===== INFORMATION =====
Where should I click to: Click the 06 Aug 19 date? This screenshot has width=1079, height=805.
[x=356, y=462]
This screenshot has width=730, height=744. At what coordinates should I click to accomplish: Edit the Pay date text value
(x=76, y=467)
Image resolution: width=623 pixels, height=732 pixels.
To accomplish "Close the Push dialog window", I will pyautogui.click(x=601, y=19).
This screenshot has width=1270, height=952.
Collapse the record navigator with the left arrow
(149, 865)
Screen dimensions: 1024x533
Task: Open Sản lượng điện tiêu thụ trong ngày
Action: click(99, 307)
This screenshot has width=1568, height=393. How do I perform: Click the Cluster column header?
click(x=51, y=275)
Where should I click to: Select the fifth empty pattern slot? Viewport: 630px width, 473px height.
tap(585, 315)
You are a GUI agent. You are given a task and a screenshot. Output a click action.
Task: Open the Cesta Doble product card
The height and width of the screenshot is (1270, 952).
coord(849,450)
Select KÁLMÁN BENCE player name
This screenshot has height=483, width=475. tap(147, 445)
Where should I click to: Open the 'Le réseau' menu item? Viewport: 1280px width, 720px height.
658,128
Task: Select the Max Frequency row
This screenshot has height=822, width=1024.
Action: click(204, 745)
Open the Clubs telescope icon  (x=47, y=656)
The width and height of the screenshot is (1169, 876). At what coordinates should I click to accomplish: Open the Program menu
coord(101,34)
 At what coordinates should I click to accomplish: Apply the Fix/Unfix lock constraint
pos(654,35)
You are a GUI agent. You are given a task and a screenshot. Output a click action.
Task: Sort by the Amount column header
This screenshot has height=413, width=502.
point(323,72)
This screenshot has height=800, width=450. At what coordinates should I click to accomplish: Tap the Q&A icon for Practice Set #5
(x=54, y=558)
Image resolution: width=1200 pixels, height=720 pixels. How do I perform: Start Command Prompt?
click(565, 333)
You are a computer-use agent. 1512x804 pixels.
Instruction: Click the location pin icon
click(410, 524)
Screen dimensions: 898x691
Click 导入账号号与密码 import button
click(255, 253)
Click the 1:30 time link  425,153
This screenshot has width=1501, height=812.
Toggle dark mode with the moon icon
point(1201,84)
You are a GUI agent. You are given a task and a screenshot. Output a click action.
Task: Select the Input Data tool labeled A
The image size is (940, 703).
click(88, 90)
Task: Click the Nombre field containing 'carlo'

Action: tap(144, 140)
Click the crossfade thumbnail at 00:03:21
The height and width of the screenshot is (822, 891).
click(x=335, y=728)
=====
ASSIGNMENT
Reproduce the records above exactly as they appear.

ANSWER FOR THIS EXERCISE
Where should I click to: Click the 06 Aug 19 date? This screenshot has width=1079, height=805.
[x=356, y=462]
This screenshot has width=730, height=744. At what coordinates should I click to accomplish: Edit the Pay date text value
(x=76, y=467)
Image resolution: width=623 pixels, height=732 pixels.
To accomplish "Close the Push dialog window", I will pyautogui.click(x=601, y=19).
This screenshot has width=1270, height=952.
Collapse the record navigator with the left arrow
(149, 865)
Screen dimensions: 1024x533
Task: Open Sản lượng điện tiêu thụ trong ngày
Action: click(99, 307)
This screenshot has width=1568, height=393. How do I perform: Click the Cluster column header?
click(x=51, y=275)
Where should I click to: Select the fifth empty pattern slot? Viewport: 630px width, 473px height.
tap(585, 315)
You are a GUI agent. You are given a task and a screenshot. Output a click action.
Task: Open the Cesta Doble product card
The height and width of the screenshot is (1270, 952).
coord(849,450)
Select KÁLMÁN BENCE player name
This screenshot has height=483, width=475. tap(147, 445)
Where should I click to: Open the 'Le réseau' menu item? Viewport: 1280px width, 720px height.
658,128
Task: Select the Max Frequency row
This screenshot has height=822, width=1024.
Action: click(204, 745)
Open the Clubs telescope icon  (x=47, y=656)
The width and height of the screenshot is (1169, 876). At what coordinates should I click to accomplish: Open the Program menu
coord(101,34)
 At what coordinates should I click to accomplish: Apply the Fix/Unfix lock constraint
pos(654,35)
You are a GUI agent. You are given a task and a screenshot. Output a click action.
Task: Sort by the Amount column header
This screenshot has height=413, width=502.
point(323,72)
This screenshot has height=800, width=450. At what coordinates should I click to accomplish: Tap the Q&A icon for Practice Set #5
(x=54, y=558)
Image resolution: width=1200 pixels, height=720 pixels. How do I perform: Start Command Prompt?
click(565, 333)
You are a computer-use agent. 1512x804 pixels.
Instruction: Click the location pin icon
click(410, 524)
Screen dimensions: 898x691
Click 导入账号号与密码 import button
click(255, 253)
Click the 1:30 time link  425,153
This screenshot has width=1501, height=812.
Toggle dark mode with the moon icon
point(1201,84)
You are a GUI agent. You are given a task and a screenshot. Output a click action.
Task: Select the Input Data tool labeled A
The image size is (940, 703).
click(88, 90)
Task: Click the Nombre field containing 'carlo'

Action: tap(144, 140)
Click the crossfade thumbnail at 00:03:21
The height and width of the screenshot is (822, 891).
click(x=335, y=728)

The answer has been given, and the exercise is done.